Pfizer reports 'potentially improper' payments to feds

Pfizer ($PFE) has flagged U.S. authorities about some "potentially improper payments" overseas, the Dow Jones reports, and it's in talks with the feds about them. Information about the payments, made "in connection with certain sales activities outside the U.S.," was provided to the Securities & Exchange Commission and Justice Department, which has been busy probing drugmakers for potential violations of the Foreign Corrupt Practices Act.

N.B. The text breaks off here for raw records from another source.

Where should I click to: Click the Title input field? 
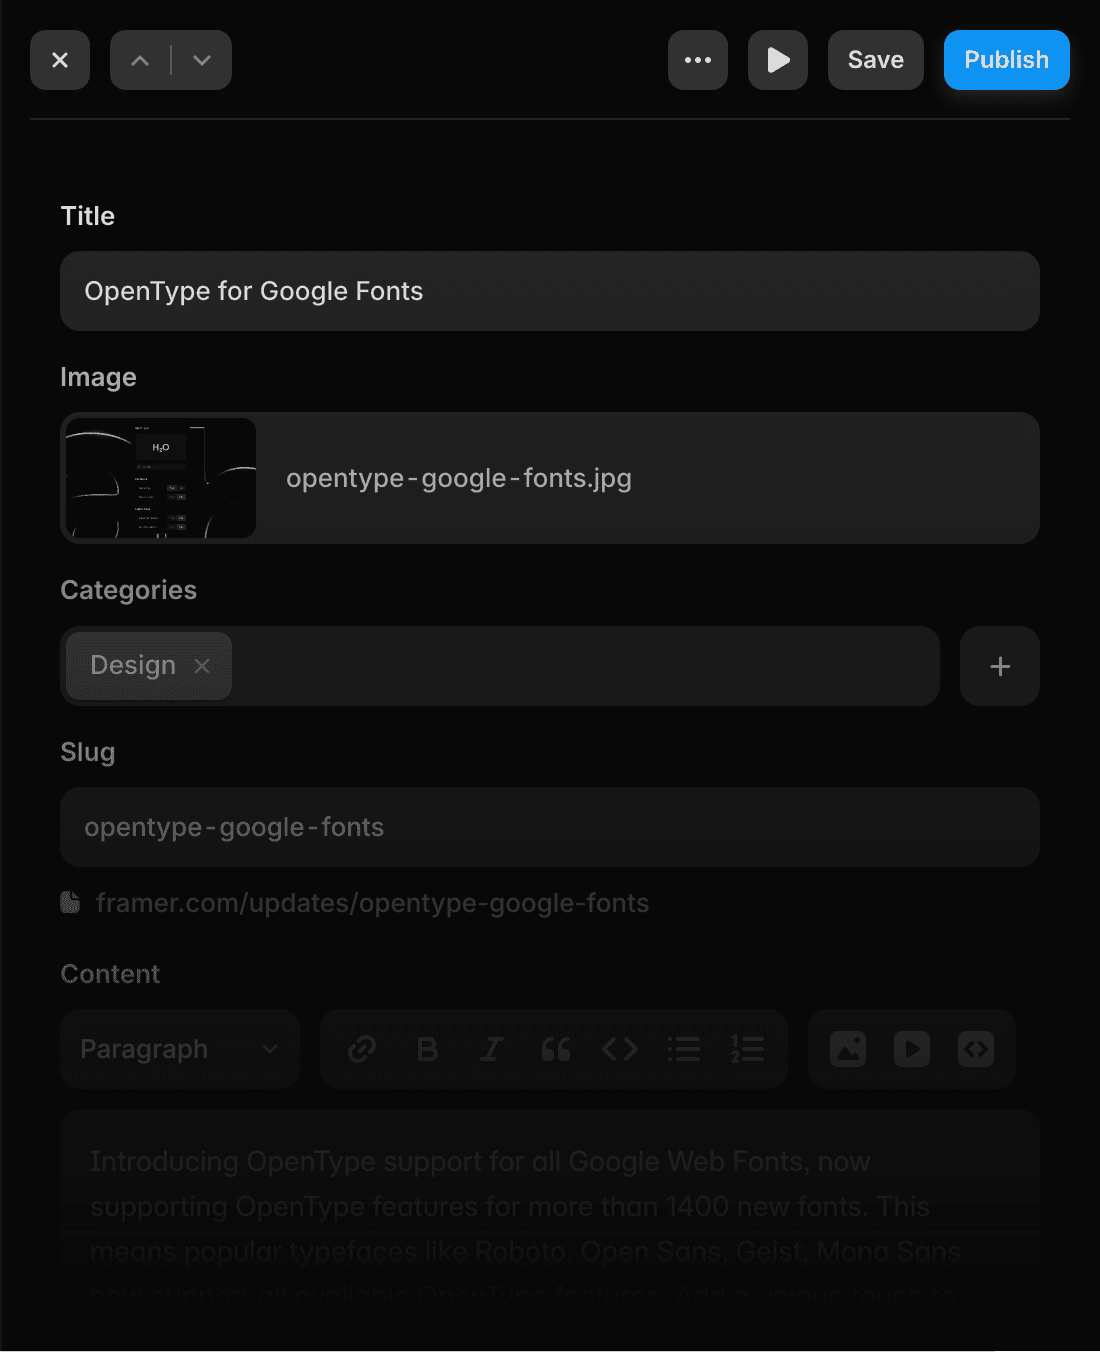[x=550, y=291]
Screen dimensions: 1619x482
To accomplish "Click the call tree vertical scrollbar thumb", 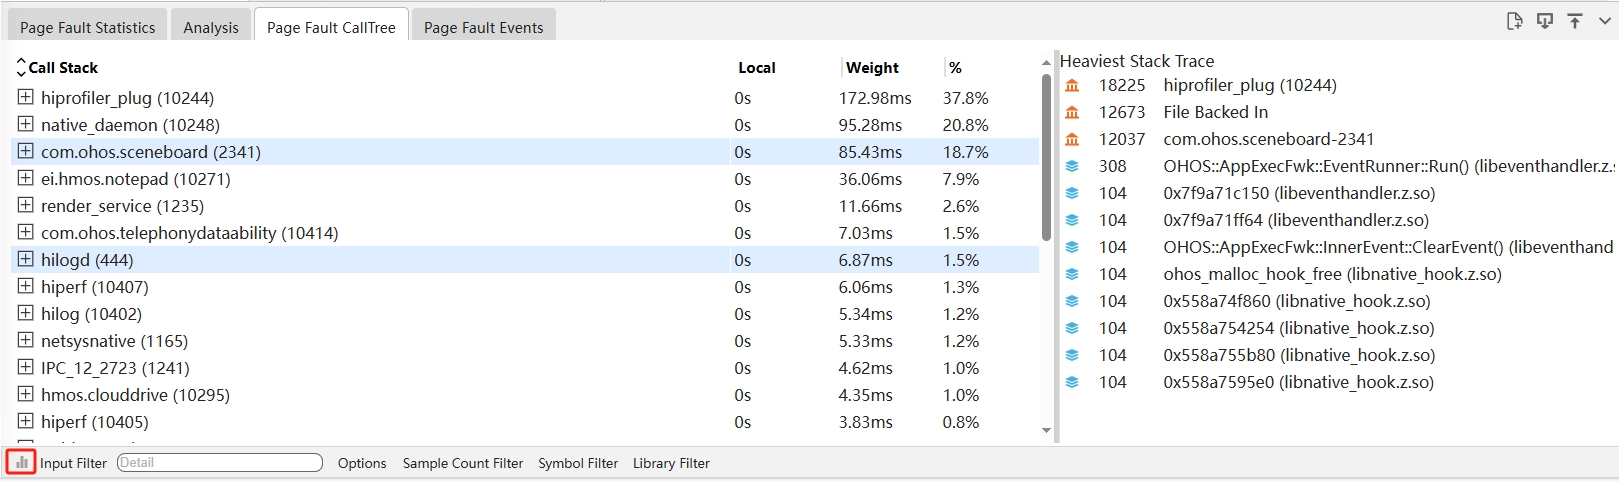I will pyautogui.click(x=1046, y=160).
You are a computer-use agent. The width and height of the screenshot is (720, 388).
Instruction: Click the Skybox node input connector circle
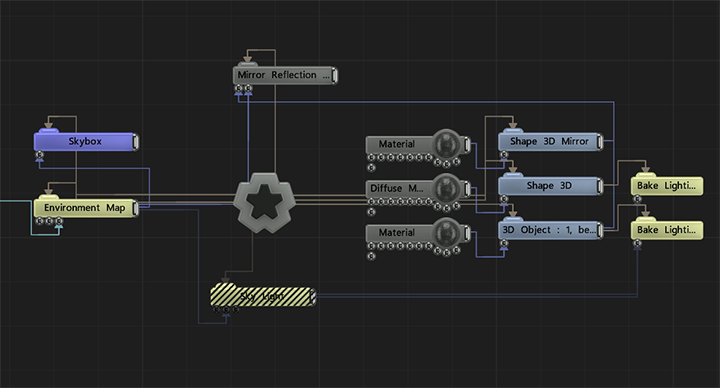pos(39,155)
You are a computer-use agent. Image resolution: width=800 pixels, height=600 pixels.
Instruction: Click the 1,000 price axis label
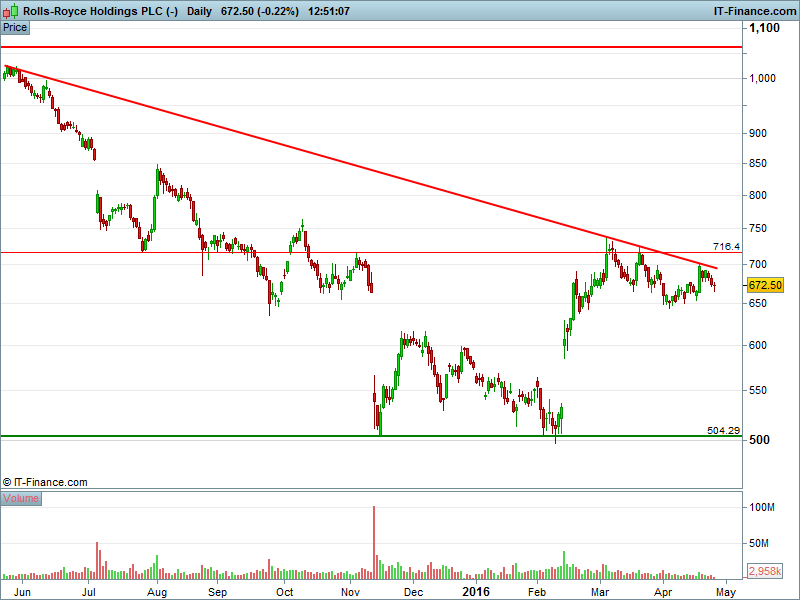click(762, 78)
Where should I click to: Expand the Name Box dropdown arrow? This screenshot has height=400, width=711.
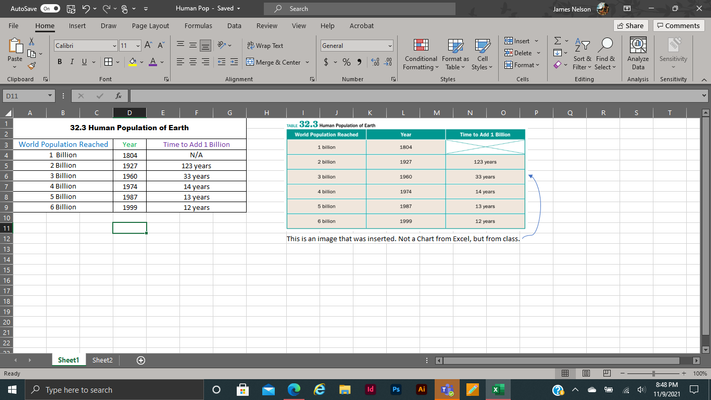[x=50, y=96]
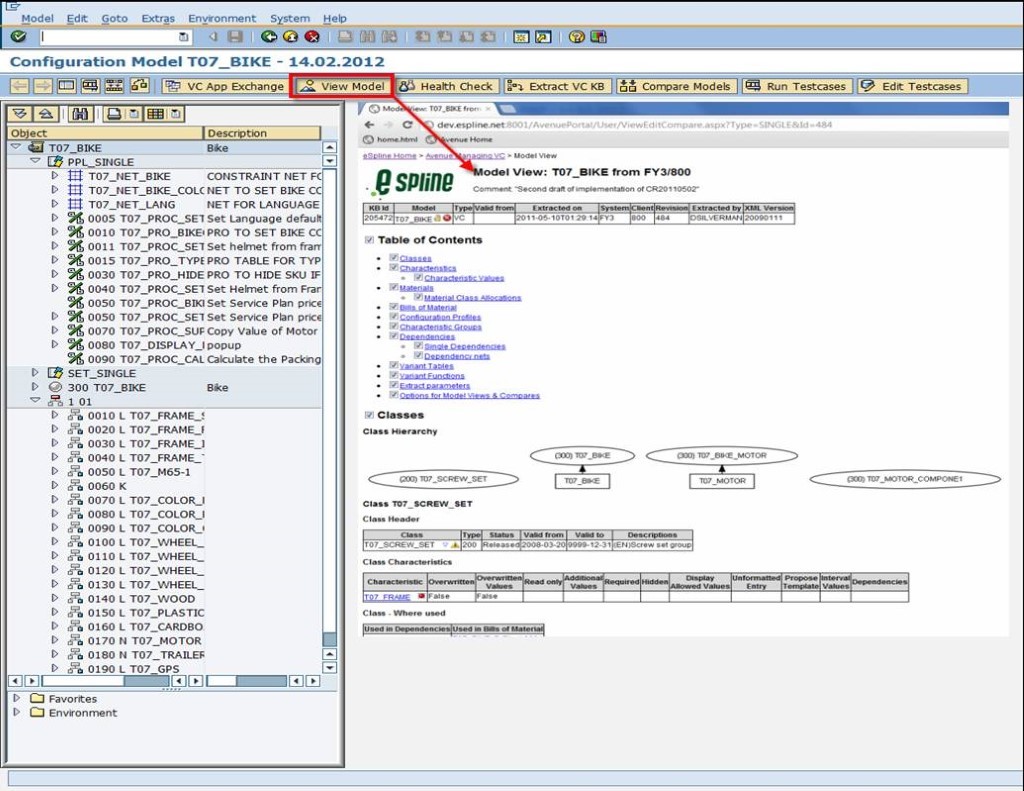Click the Expand All icon above the tree
Viewport: 1024px width, 791px height.
pos(20,114)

The FCPA prohibits U.S. companies from bribing foreign officials to get their business. Drugmakers have come under scrutiny because  they are sometimes asked for bribes in return for business when marketing their products to state-run health systems. As Dow Jones notes, Johnson & Johnson agreed to pay $70 million-plus to resolve claims that it bribed doctors in three European countries and paid kickbacks in Iraq while Saddam Hussein was in power.

Other drugmakers remain under investigation. Eli Lilly has disclosed it's in talks with government officials to resolve an investigation involving potential FCPA violations. AstraZeneca has said it is cooperating with requests for information about its foreign activities. Bristol-Myers Squibb, Baxter and Merck have been contacted by the feds as well, Pharmalot reports.

Pfizer's "potentially improper payments" are also under investigation in other countries, the company disclosed in the SEC filing. The company also disclosed several other probes, including a tax-related civil and criminal investigation in Germany and consumer-protection inquiries in several U.S. states about its marketing of the pain drug Lyrica and antibiotic Zyvox.